Thursday, 31 March 2016

Onward and upward: The Grange Festival announces its first season

Michael Chance at The Grange, Credit Jason Allen Hampshire Life
Michael Chance at The Grange
Credit Jason Allen Hampshire Life
Michael Chance is the artistic director of the new Grange Festival which takes over the opera house at Northington Grange after Wasfi Kani and Grange Park Opera leave at the end of this season. As such, Chance has the unenviable task of putting together a 2017 season for a new company which will balance the books, make all the existing punters feel they want to come back, as well as attracting new ones.

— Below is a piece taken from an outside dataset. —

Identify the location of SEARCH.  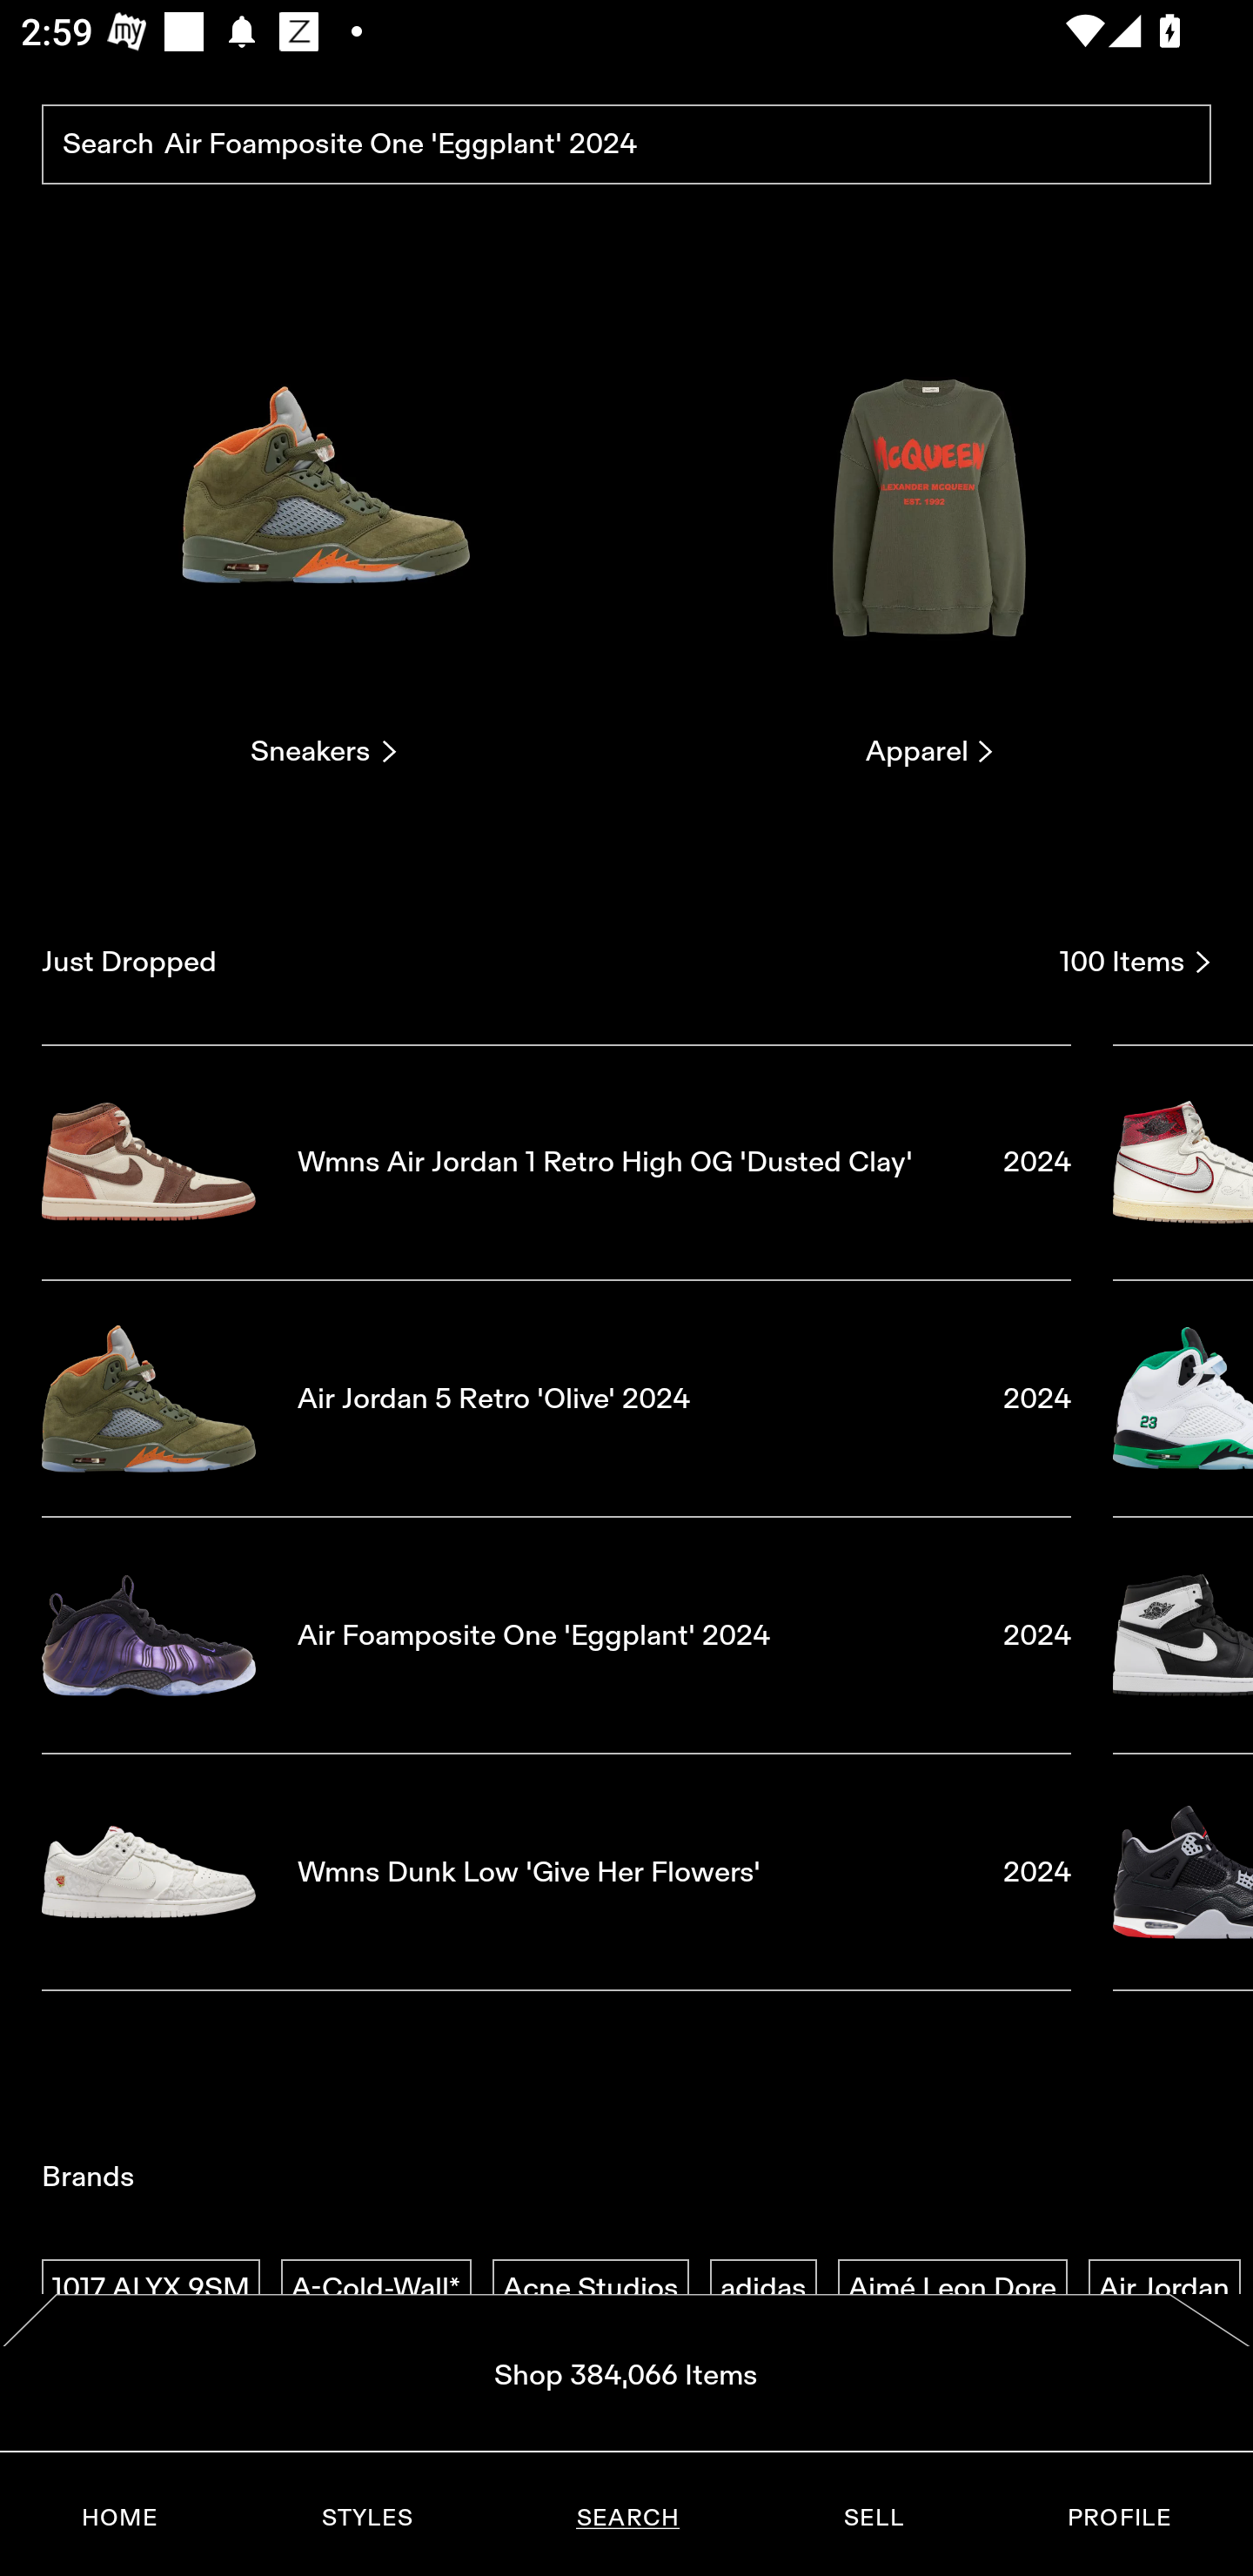
(627, 2518).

The Grange Festival has just announced the plans for the 2017 season and interesting they are too, with a canny choice of operas. Two small scale ones, a popular standard and enticing concert performances which give hints of what might be to come.

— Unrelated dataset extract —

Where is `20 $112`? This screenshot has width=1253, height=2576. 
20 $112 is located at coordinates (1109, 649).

Chance puts himself in the spotlit, acting as music director for Monteverdi’s Il ritorno d'Ulisse in patria, in the 450th anniversary of the composer’s birth, and the opera is directed by British theatre director Tim Supple. Another anniversary is celebrated, with performances of Britten's Albert Herring 70 years after its debut at Glyndebourne. Both conductor Steuart Bedford and director John Copley knew Britten, so we can expect a combination of freshness and a certain sort of authenticity. The finally in the trio of operas is Bizet's Carmen, a work which is too often blown up, but responds well to smaller scale performance (the theatre at the Opera Comique isn't that big). Annabel Arden directs, with designs by Joanna Parker, and the work will be conducted by Jean-Luc Tingaud.

As an extra treat there are two concert performances of Mozart's Cosi fan tutte from Teodor Currentzis and his Musica Aeterna, the company based in Perm (in the Urals) where the recent studio recordings of the Mozart/Da Ponte trilogy on Sony came from.

Of course much will depend on the casting, and any new artistic director of an enterprise like the Grange Festival will be looked upon to open their address book and persuade friends to participate. Let us hope that Michael Chance has more treats in store, but his first season looks set for some delights.